The anterior horns of the SM contain a large number of motor neurons (motor neurons) that form 2 groups of nuclei:
1. Medial group of nuclei - innervates the muscles of the body.
2. The lateral group of nuclei is well expressed in the region of the cervical and lumbar thickening - it innervates the muscles of the extremities.
According to their function, among the motoneurons of the anterior horns of the SM are distinguished:
1. - motor neurons are large - have a diameter of up to 140 microns, transmit impulses to extrafusal muscle fibers and provide rapid muscle contraction.
2. -small motor neurons - maintain the tone of skeletal muscles.
3. -motoneurons - transmit impulses to intrafusal muscle fibers (as part of the neuromuscular spindle).

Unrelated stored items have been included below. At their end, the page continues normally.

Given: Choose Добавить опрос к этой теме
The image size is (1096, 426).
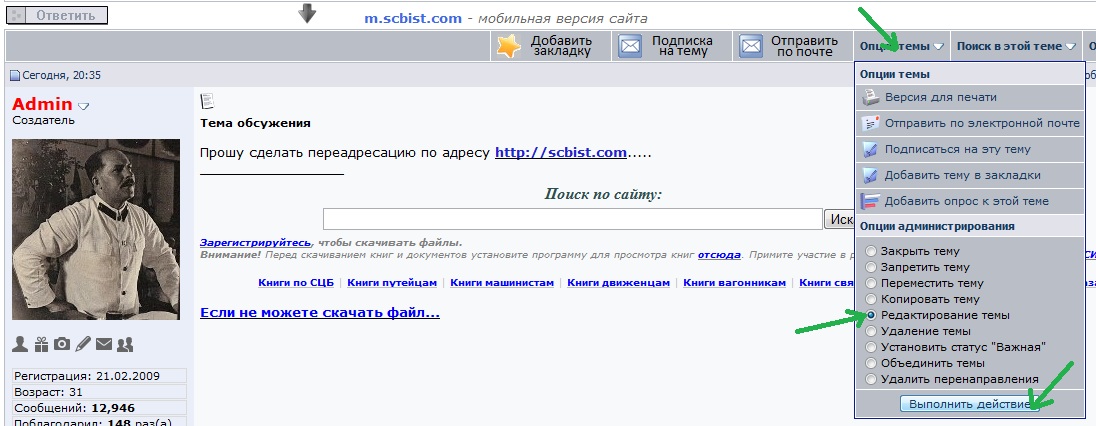Looking at the screenshot, I should click(x=966, y=201).
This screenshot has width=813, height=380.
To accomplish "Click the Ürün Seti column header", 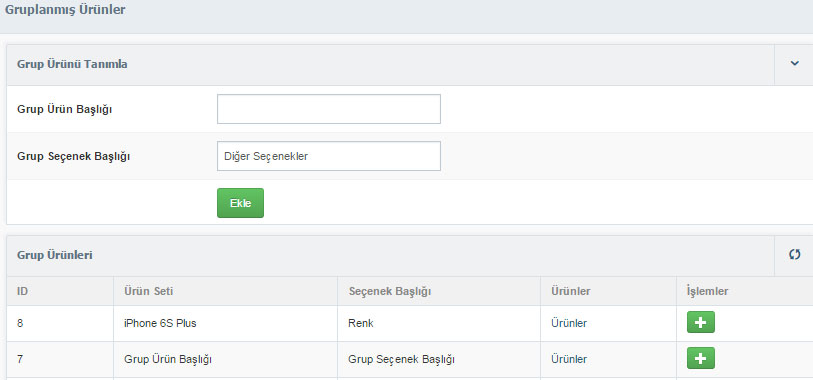I will coord(149,291).
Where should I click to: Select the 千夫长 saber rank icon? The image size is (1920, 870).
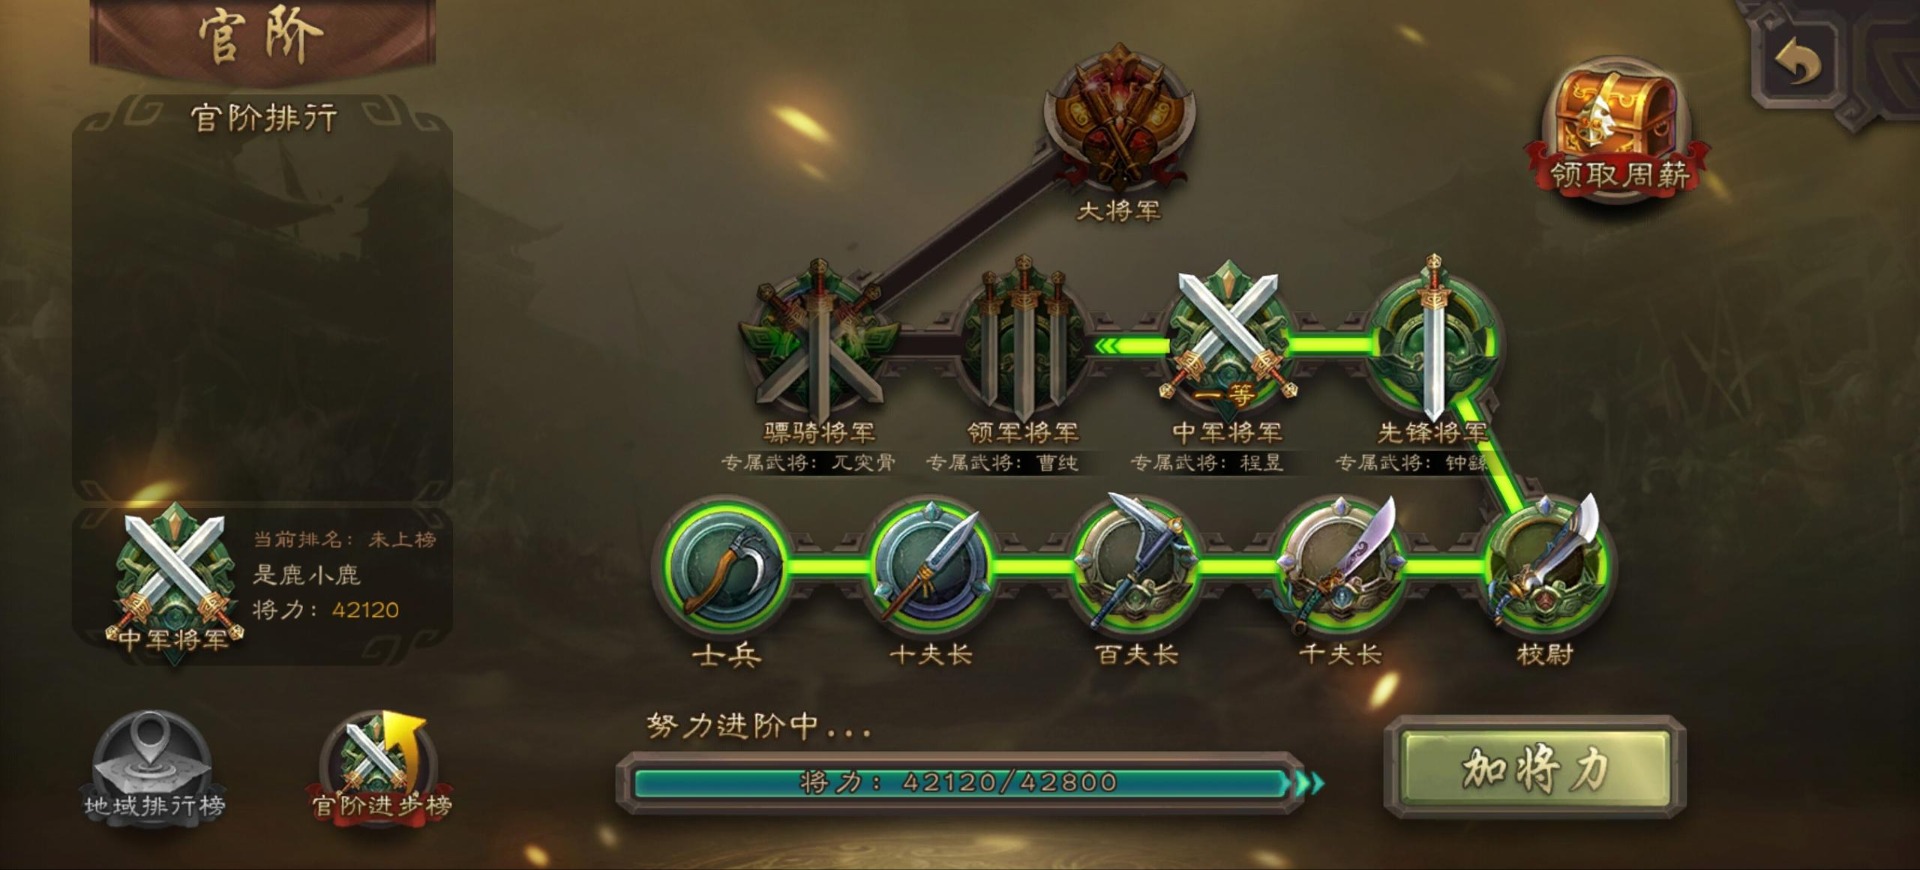pos(1342,564)
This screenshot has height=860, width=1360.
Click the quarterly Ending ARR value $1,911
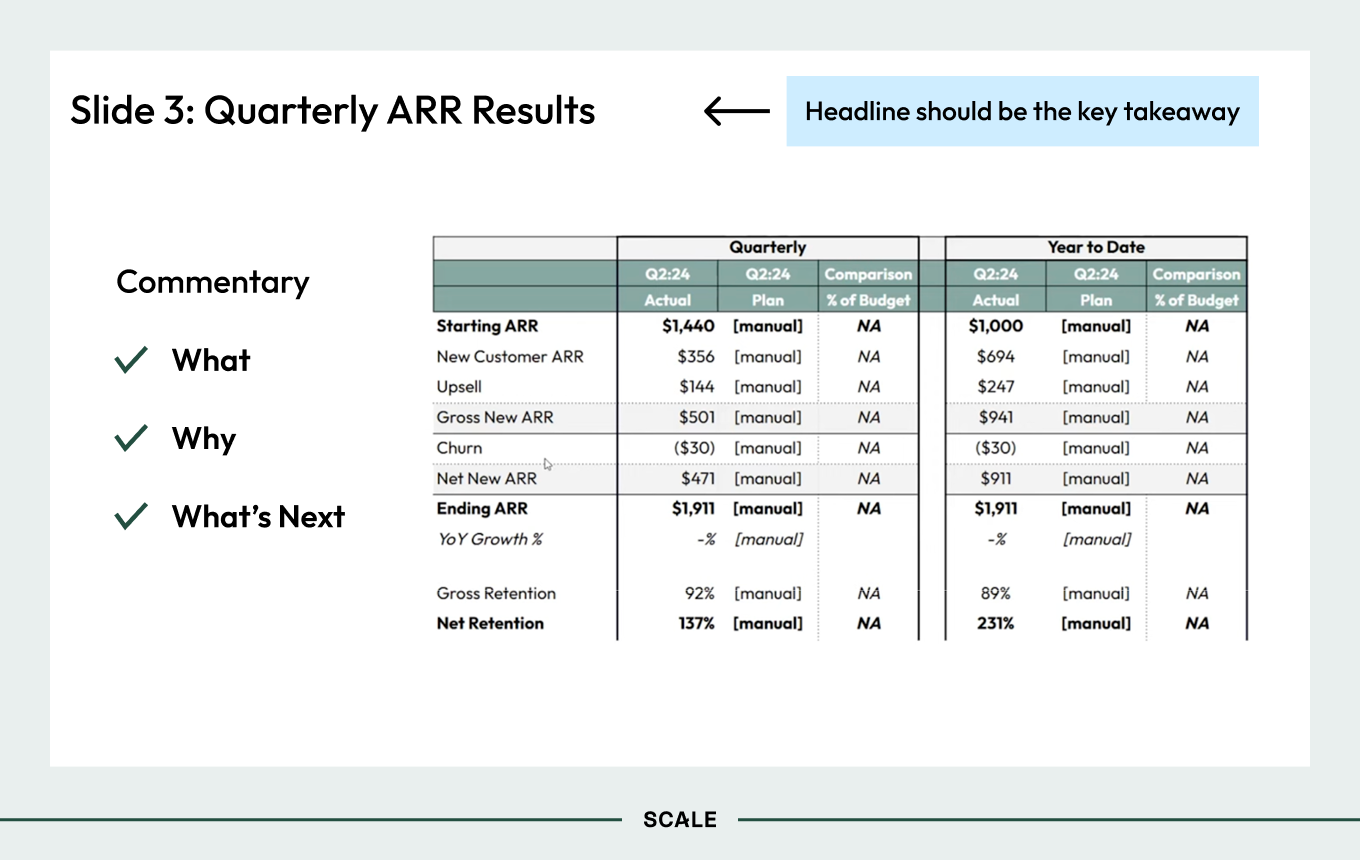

Motoneurons are an integrative unit of the SM; they are influenced by both excitatory and inhibitory impulses. Up to 50% of the body surface and motor neuron dendrites are covered with synapses. The average number of synapses per 1 human SC motor neuron is 25-35 thousand. At the same time, 1 motor neuron can transmit impulses from thousands of synapses coming from neurons of the spinal and supraspinal levels.
Reverse inhibition of motor neurons is also possible due to the fact that the axon branch of the motor neuron transmits an impulse to inhibitory Renshaw cells, and the axons of Renshaw cells terminate on the body of the motor neuron with inhibitory synapses.
Axons of motor neurons leave the spinal cord as part of the anterior roots, reach the skeletal muscles, and end on each muscle fiber with a motor plaque.
The white matter of the spinal cord consists of longitudinally oriented predominantly myelinated nerve fibers that form the posterior (ascending), anterior (descending), and lateral (both ascending and descending) cords, as well as glial elements.